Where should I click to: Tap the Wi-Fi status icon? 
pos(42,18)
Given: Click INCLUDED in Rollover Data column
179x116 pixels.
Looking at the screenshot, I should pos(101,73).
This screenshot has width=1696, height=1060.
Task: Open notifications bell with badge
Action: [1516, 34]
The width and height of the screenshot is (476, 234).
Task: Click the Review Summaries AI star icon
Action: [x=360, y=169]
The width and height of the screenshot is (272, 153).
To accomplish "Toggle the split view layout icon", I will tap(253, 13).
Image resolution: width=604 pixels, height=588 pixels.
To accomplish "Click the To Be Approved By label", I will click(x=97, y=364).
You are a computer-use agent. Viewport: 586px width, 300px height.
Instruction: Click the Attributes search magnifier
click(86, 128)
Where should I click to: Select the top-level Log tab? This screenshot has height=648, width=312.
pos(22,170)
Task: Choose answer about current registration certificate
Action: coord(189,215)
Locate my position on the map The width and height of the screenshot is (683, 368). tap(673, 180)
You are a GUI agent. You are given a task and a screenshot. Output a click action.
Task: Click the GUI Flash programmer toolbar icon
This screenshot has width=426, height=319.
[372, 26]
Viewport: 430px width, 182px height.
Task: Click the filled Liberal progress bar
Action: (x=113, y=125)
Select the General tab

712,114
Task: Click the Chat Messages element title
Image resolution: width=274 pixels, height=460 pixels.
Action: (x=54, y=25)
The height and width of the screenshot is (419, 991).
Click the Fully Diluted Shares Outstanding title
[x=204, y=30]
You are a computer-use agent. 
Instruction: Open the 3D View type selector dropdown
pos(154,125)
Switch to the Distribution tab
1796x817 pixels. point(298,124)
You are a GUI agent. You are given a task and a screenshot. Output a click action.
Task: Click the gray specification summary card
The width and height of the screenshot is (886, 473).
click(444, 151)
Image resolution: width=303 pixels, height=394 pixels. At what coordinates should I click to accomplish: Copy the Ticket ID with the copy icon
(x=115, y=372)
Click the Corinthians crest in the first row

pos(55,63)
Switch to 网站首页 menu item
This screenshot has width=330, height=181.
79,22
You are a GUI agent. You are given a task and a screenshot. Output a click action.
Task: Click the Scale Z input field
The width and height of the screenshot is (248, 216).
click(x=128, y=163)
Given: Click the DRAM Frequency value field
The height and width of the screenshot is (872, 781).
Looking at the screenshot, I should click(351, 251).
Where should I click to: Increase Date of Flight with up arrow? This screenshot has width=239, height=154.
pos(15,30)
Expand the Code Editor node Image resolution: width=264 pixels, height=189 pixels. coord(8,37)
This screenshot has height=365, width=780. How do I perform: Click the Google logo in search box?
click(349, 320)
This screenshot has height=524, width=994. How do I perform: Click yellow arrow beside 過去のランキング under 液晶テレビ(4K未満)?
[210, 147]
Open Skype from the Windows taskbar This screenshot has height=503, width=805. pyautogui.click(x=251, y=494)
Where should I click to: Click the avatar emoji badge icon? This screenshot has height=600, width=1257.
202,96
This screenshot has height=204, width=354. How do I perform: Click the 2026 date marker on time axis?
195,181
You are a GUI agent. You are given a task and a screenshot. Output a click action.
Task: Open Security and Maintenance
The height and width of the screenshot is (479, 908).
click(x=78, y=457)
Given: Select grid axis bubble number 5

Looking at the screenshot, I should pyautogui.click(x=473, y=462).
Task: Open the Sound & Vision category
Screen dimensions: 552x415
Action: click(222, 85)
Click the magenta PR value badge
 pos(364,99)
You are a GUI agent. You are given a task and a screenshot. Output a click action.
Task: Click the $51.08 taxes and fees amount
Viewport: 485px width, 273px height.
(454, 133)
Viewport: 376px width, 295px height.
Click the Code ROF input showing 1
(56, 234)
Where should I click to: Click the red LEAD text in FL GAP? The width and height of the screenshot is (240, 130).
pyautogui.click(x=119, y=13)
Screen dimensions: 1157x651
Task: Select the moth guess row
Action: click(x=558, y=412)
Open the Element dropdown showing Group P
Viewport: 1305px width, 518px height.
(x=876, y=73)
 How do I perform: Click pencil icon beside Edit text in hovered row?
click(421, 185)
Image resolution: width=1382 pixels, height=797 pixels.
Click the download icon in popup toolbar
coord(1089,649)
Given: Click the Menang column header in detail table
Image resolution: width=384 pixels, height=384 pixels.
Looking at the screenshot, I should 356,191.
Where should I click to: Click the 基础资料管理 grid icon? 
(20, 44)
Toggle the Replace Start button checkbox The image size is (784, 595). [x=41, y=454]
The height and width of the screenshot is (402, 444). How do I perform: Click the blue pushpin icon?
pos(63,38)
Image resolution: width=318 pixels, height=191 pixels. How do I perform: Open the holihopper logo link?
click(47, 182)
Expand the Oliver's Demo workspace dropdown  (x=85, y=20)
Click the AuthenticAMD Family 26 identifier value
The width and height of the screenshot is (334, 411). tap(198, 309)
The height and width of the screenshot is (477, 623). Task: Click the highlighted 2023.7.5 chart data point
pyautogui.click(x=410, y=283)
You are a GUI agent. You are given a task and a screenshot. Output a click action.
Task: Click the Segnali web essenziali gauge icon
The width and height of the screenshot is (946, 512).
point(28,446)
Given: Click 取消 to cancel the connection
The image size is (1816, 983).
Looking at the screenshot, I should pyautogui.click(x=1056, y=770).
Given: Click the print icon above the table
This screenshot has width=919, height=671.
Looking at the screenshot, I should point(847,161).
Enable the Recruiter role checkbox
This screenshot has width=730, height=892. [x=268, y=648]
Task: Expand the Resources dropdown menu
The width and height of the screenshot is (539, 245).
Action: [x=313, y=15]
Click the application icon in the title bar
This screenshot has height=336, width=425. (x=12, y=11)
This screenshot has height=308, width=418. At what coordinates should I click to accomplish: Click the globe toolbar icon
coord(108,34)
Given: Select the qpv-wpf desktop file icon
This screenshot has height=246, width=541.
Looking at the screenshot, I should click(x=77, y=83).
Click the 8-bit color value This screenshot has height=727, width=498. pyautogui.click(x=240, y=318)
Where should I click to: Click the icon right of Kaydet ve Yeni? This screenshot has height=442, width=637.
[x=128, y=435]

> **PROBLEM DETAILS**
Transcribe every line of the records exactly, please.

> **FINAL ANSWER**
Where should I click to: Tap the Wi-Fi status icon? 
pos(42,18)
Given: Click INCLUDED in Rollover Data column
179x116 pixels.
Looking at the screenshot, I should pos(101,73).
This screenshot has width=1696, height=1060.
Task: Open notifications bell with badge
Action: [1516, 34]
The width and height of the screenshot is (476, 234).
Task: Click the Review Summaries AI star icon
Action: [x=360, y=169]
The width and height of the screenshot is (272, 153).
To accomplish "Toggle the split view layout icon", I will tap(253, 13).
Image resolution: width=604 pixels, height=588 pixels.
To accomplish "Click the To Be Approved By label", I will click(x=97, y=364).
You are a computer-use agent. Viewport: 586px width, 300px height.
Instruction: Click the Attributes search magnifier
click(86, 128)
Where should I click to: Select the top-level Log tab? This screenshot has height=648, width=312.
pos(22,170)
Task: Choose answer about current registration certificate
Action: coord(189,215)
Locate my position on the map The width and height of the screenshot is (683, 368). tap(673, 180)
You are a GUI agent. You are given a task and a screenshot. Output a click action.
Task: Click the GUI Flash programmer toolbar icon
This screenshot has width=426, height=319.
[372, 26]
Viewport: 430px width, 182px height.
Task: Click the filled Liberal progress bar
Action: (x=113, y=125)
Select the General tab

712,114
Task: Click the Chat Messages element title
Image resolution: width=274 pixels, height=460 pixels.
Action: (x=54, y=25)
The height and width of the screenshot is (419, 991).
Click the Fully Diluted Shares Outstanding title
[x=204, y=30]
You are a computer-use agent. 
Instruction: Open the 3D View type selector dropdown
pos(154,125)
Switch to the Distribution tab
1796x817 pixels. point(298,124)
You are a GUI agent. You are given a task and a screenshot. Output a click action.
Task: Click the gray specification summary card
The width and height of the screenshot is (886, 473).
click(444, 151)
Image resolution: width=303 pixels, height=394 pixels. At what coordinates should I click to accomplish: Copy the Ticket ID with the copy icon
(x=115, y=372)
Click the Corinthians crest in the first row

pos(55,63)
Switch to 网站首页 menu item
This screenshot has width=330, height=181.
79,22
You are a GUI agent. You are given a task and a screenshot. Output a click action.
Task: Click the Scale Z input field
The width and height of the screenshot is (248, 216).
click(x=128, y=163)
Given: Click the DRAM Frequency value field
The height and width of the screenshot is (872, 781).
Looking at the screenshot, I should click(351, 251).
Where should I click to: Increase Date of Flight with up arrow? This screenshot has width=239, height=154.
pos(15,30)
Expand the Code Editor node Image resolution: width=264 pixels, height=189 pixels. coord(8,37)
This screenshot has height=365, width=780. How do I perform: Click the Google logo in search box?
click(349, 320)
This screenshot has height=524, width=994. How do I perform: Click yellow arrow beside 過去のランキング under 液晶テレビ(4K未満)?
[210, 147]
Open Skype from the Windows taskbar This screenshot has height=503, width=805. pyautogui.click(x=251, y=494)
Where should I click to: Click the avatar emoji badge icon? This screenshot has height=600, width=1257.
202,96
This screenshot has height=204, width=354. How do I perform: Click the 2026 date marker on time axis?
195,181
You are a GUI agent. You are given a task and a screenshot. Output a click action.
Task: Open Security and Maintenance
The height and width of the screenshot is (479, 908).
click(x=78, y=457)
Given: Select grid axis bubble number 5

Looking at the screenshot, I should pyautogui.click(x=473, y=462).
Task: Open the Sound & Vision category
Screen dimensions: 552x415
Action: click(222, 85)
Click the magenta PR value badge
 pos(364,99)
You are a GUI agent. You are given a task and a screenshot. Output a click action.
Task: Click the $51.08 taxes and fees amount
Viewport: 485px width, 273px height.
(454, 133)
Viewport: 376px width, 295px height.
Click the Code ROF input showing 1
(56, 234)
Where should I click to: Click the red LEAD text in FL GAP? The width and height of the screenshot is (240, 130).
pyautogui.click(x=119, y=13)
Screen dimensions: 1157x651
Task: Select the moth guess row
Action: click(x=558, y=412)
Open the Element dropdown showing Group P
Viewport: 1305px width, 518px height.
(x=876, y=73)
 How do I perform: Click pencil icon beside Edit text in hovered row?
click(421, 185)
Image resolution: width=1382 pixels, height=797 pixels.
Click the download icon in popup toolbar
coord(1089,649)
Given: Click the Menang column header in detail table
Image resolution: width=384 pixels, height=384 pixels.
Looking at the screenshot, I should 356,191.
Where should I click to: Click the 基础资料管理 grid icon? 
(20, 44)
Toggle the Replace Start button checkbox The image size is (784, 595). [x=41, y=454]
The height and width of the screenshot is (402, 444). How do I perform: Click the blue pushpin icon?
pos(63,38)
Image resolution: width=318 pixels, height=191 pixels. How do I perform: Open the holihopper logo link?
click(47, 182)
Expand the Oliver's Demo workspace dropdown  (x=85, y=20)
Click the AuthenticAMD Family 26 identifier value
The width and height of the screenshot is (334, 411). tap(198, 309)
The height and width of the screenshot is (477, 623). Task: Click the highlighted 2023.7.5 chart data point
pyautogui.click(x=410, y=283)
You are a GUI agent. You are given a task and a screenshot. Output a click action.
Task: Click the Segnali web essenziali gauge icon
The width and height of the screenshot is (946, 512).
point(28,446)
Given: Click 取消 to cancel the connection
The image size is (1816, 983).
Looking at the screenshot, I should pyautogui.click(x=1056, y=770).
Given: Click the print icon above the table
This screenshot has width=919, height=671.
Looking at the screenshot, I should point(847,161).
Enable the Recruiter role checkbox
This screenshot has width=730, height=892. [x=268, y=648]
Task: Expand the Resources dropdown menu
The width and height of the screenshot is (539, 245).
Action: [x=313, y=15]
Click the application icon in the title bar
This screenshot has height=336, width=425. (x=12, y=11)
This screenshot has height=308, width=418. At what coordinates should I click to accomplish: Click the globe toolbar icon
coord(108,34)
Given: Select the qpv-wpf desktop file icon
This screenshot has height=246, width=541.
Looking at the screenshot, I should click(x=77, y=83).
Click the 8-bit color value This screenshot has height=727, width=498. pyautogui.click(x=240, y=318)
Where should I click to: Click the icon right of Kaydet ve Yeni? This screenshot has height=442, width=637.
[x=128, y=435]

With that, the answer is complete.